### Selection
▽

Despotism3K Review

Despotism3K Header

Despotism3K is a roguelike strategy game about managing and growing a group of humans. Sounds familiar, right? But instead of casting you as the upstart flesh-bags, here you are the evil robot that is trying to become as powerful as possible. Being a robot, this means putting said humans on a giant hamster wheel so they can literally generate power for you, and then looking after them so they don’t die. Unless, of course, they die in a way that suits you.

There are a number of things to consider when you’re a robot overload that’s exploiting humans. First, humans get tired and, if they don’t rest, they will simply expire right then and there. You’ll have to use your giant robot arms to transfer humans in and out of containment to manage how tired they are. Second, humans also need energy in the form of food, so you’ll want to have some humans in the food generator, jumping up and down to create food (somehow) to sustain your power source (AKA people). Third, you only start with a handful of the puny flesh-bags, so you’ll want to stick a couple of them into the breeding chamber so they can, well, have a tonne of woohoo to create babies. If you have too many humans, or too little food and power, you can also throw a few humans into the bioreactor and process them into both those things. You can always breed more.

As is hopefully apparent by now, Despotism3K has a dark, but silly sense of humour. It almost always refers to humans as “puny”, it is packed to the brim with absurd jokes and references, and you can see the humans you’ve dropped in the breeding pod in various pixellated, but very identifiable positions. How much you enjoy this game hangs partially on how well you get on with this silliness, as it is omnipresent.

△

### Provided material

▽

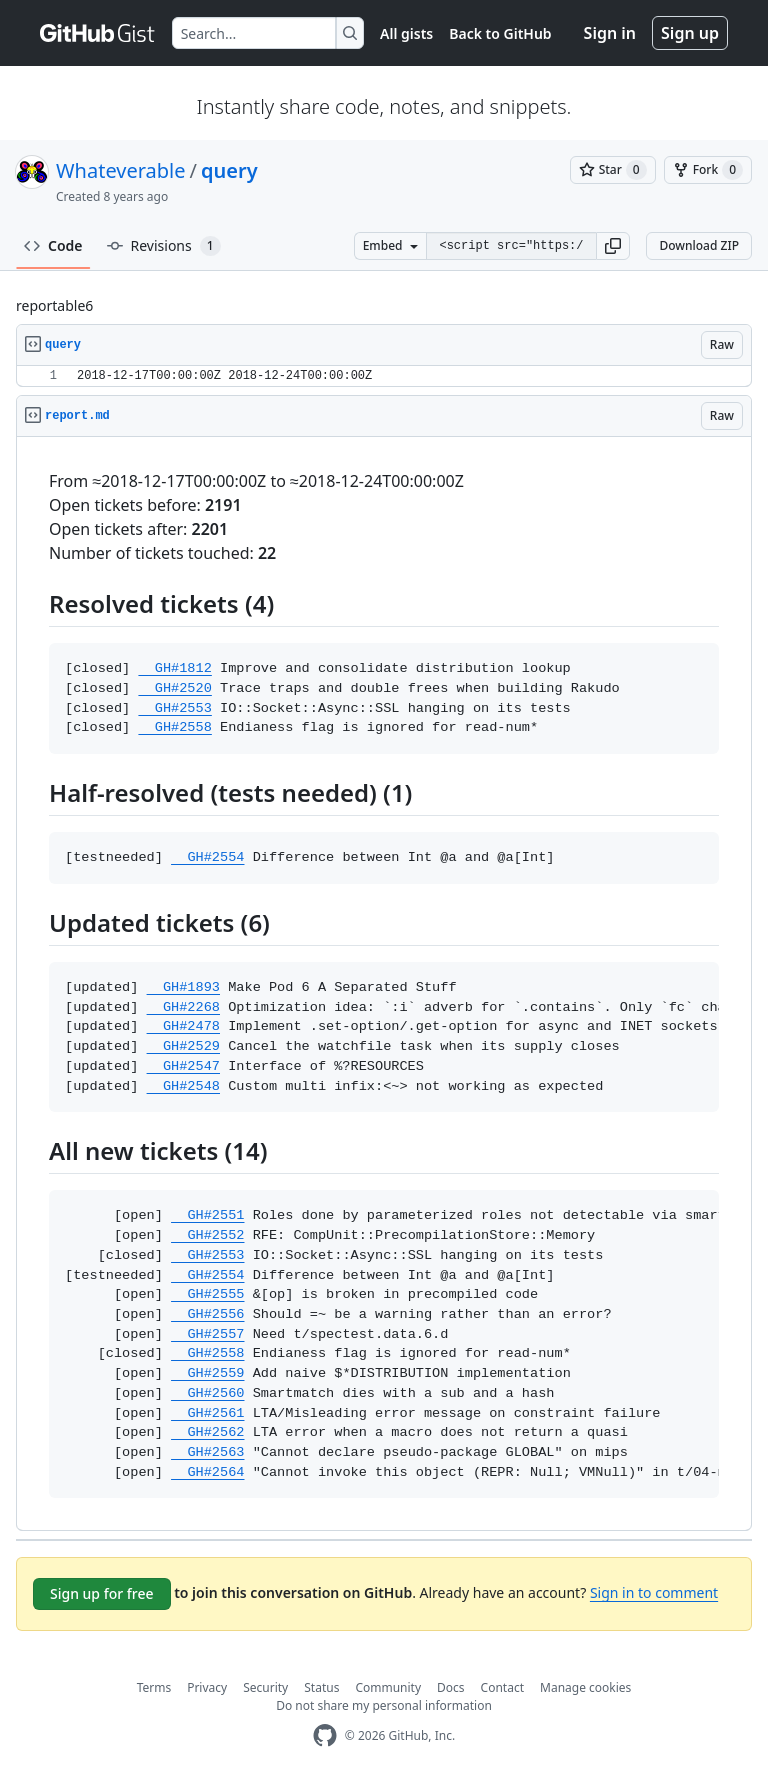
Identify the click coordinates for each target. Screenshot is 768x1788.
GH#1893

△

### Challenges
A) From the Despotism3K review, reproduce word for word the stretch from "There are a" through "always breed more.".
B) According to the Despotism3K review, what do the humans placed in the food generator do to create food?

### Exercise solutions
A)
There are a number of things to consider when you’re a robot overload that’s exploiting humans. First, humans get tired and, if they don’t rest, they will simply expire right then and there. You’ll have to use your giant robot arms to transfer humans in and out of containment to manage how tired they are. Second, humans also need energy in the form of food, so you’ll want to have some humans in the food generator, jumping up and down to create food (somehow) to sustain your power source (AKA people). Third, you only start with a handful of the puny flesh-bags, so you’ll want to stick a couple of them into the breeding chamber so they can, well, have a tonne of woohoo to create babies. If you have too many humans, or too little food and power, you can also throw a few humans into the bioreactor and process them into both those things. You can always breed more.

B) They jump up and down.